Using numpy function in dataset map function

So I’m calling my map function like this:

test_dataset = test_dataset.map(lambda x: tf.py_function(func=split,
          inp=[x]))

But i still get the error:

AttributeError: 'Tensor' object has no attribute 'numpy'

My split function looks like this:

def split(data):
    # split off intervention
    splitteded = tf.split(data, [6, 1], axis=0)

    # split into input and target image
    splitted = tf.split(splitteded[0], 2, axis=1)

    # get intervention over full window
    sum = tf.reduce_sum(splitteded[1])
    average_intervention = sum.numpy() / np.shape(splitteded[1])[1]

    # get average heartrate over full window
    peaks, _ = find_peaks([i[0].numpy() for i in tf.split(data, [1, 1, 5], axis=0)[1][0]])
    if peaks[0] == 0:
        peaks = peaks[1:-1]
    start = peaks[0]
    end = peaks[-1]
    average_heartrate = len(peaks) / ((end - start) / 50)
    return (splitted[0], splitted[1], [average_intervention, average_heartrate])

Everything I found relating to this says to use tf.py_function since eager execution does not work otherwise inside the dataset map function. But it is still not working for me. I feel I’m missing something very obvious.
Any help is greatly appreciated!

1 Like

I think You can achieve that with the tf.py_func function, or tf.py_function (which is the newer version). It does exactly what you want, it will wrap your numpy function that operates on arrays in a tensorflow operation that you can include as part of your dataset graph.

yes i also same error

Hi @jkummert , As per the official documentation in tf.py_function it is required to pass the Tout argument also. I have reproduced the issue similar to your code and I didn’t get any error. Please refer to this gist. Thank You.

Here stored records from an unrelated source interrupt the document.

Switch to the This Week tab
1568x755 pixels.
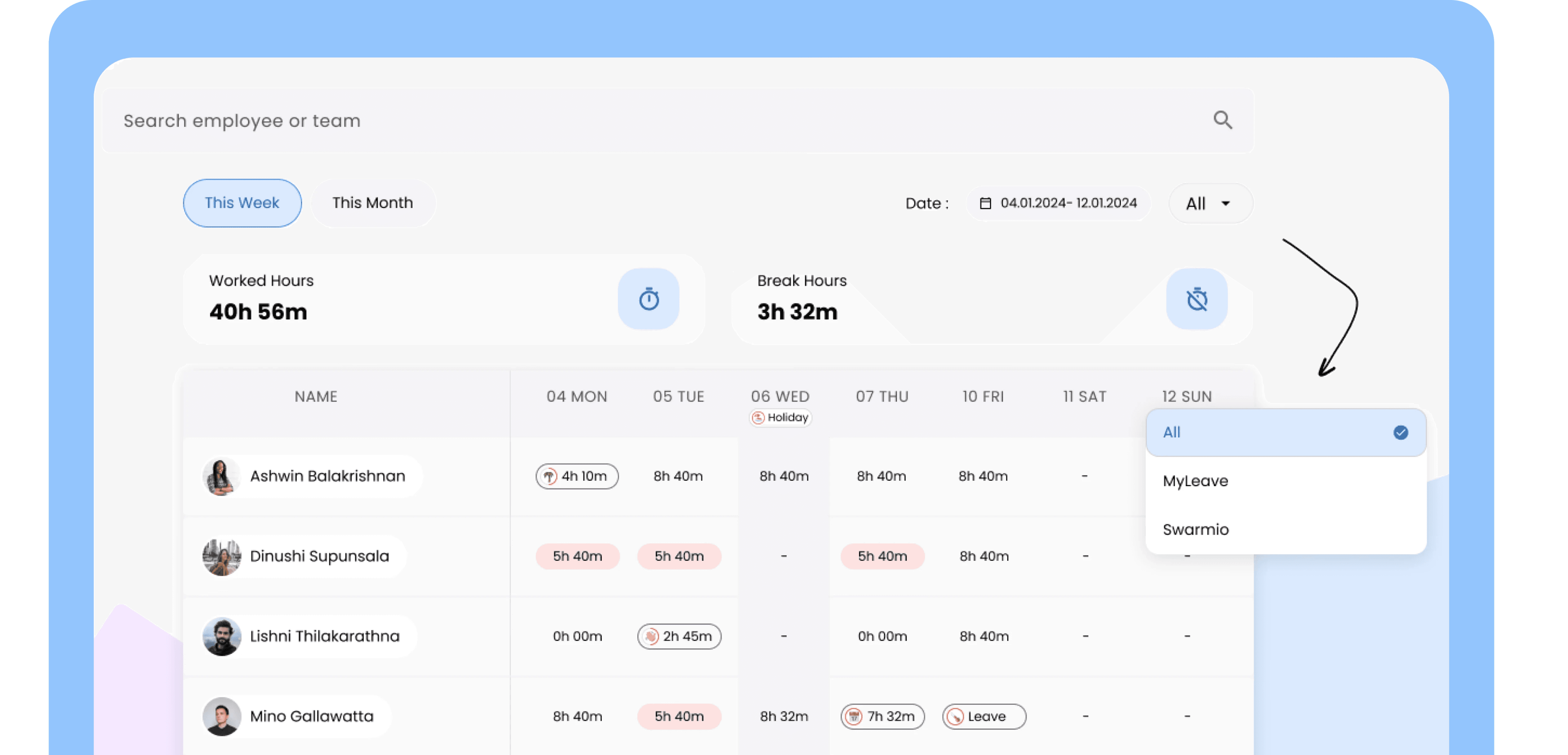click(242, 203)
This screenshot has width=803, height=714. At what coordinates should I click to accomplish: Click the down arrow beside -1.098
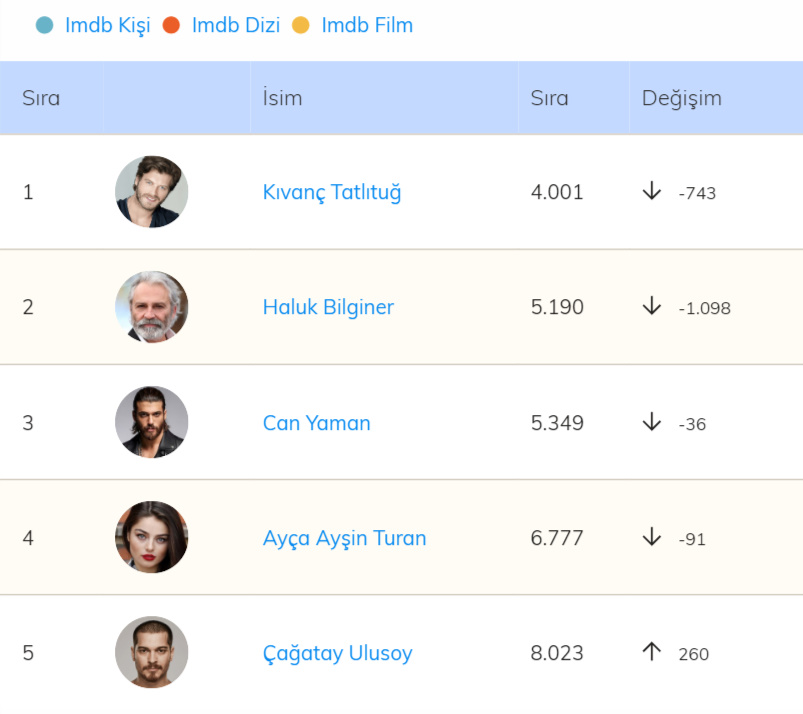[652, 306]
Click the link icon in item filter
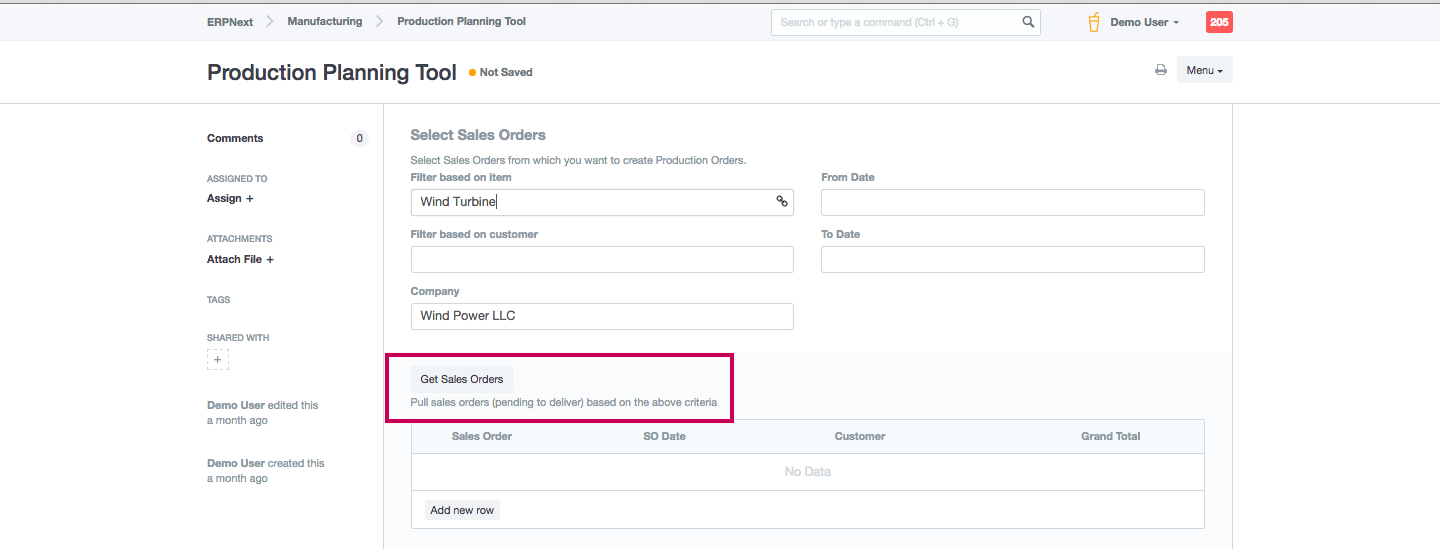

Adding the tout gives the same error. Could this be related to running tf on cpu instead of gpu?

Hi,

I got the same issue and I’ve tried using wrapper functions. But it didn’t work. But I found another solution by myself.

This probelm caused because the “data” is a tensor and when you first time implement the dataset.map() function, the “sum” is a tensor having nothing and of course it dosen’t have “.numpy”.

However, tensorflow allows such calculations if and only if all the calulations are done within the tensorflow framework. Maybe you should try changing “sum.numpy()/np.shape()” into "sum/tf.constant(shape1, shape2, etc…)